ABOUT THIS EXERCISE => Give the data again in its entirety, exactly as provided.

SUPPLIED ENTRIES =>
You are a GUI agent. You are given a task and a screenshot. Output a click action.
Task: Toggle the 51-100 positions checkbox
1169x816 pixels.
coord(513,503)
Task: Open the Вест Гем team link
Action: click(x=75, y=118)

ANSWER AREA =>
You are a GUI agent. You are given a task and a screenshot. Output a click action.
Task: Toggle the 51-100 positions checkbox
1169x816 pixels.
coord(513,503)
Task: Open the Вест Гем team link
Action: click(x=75, y=118)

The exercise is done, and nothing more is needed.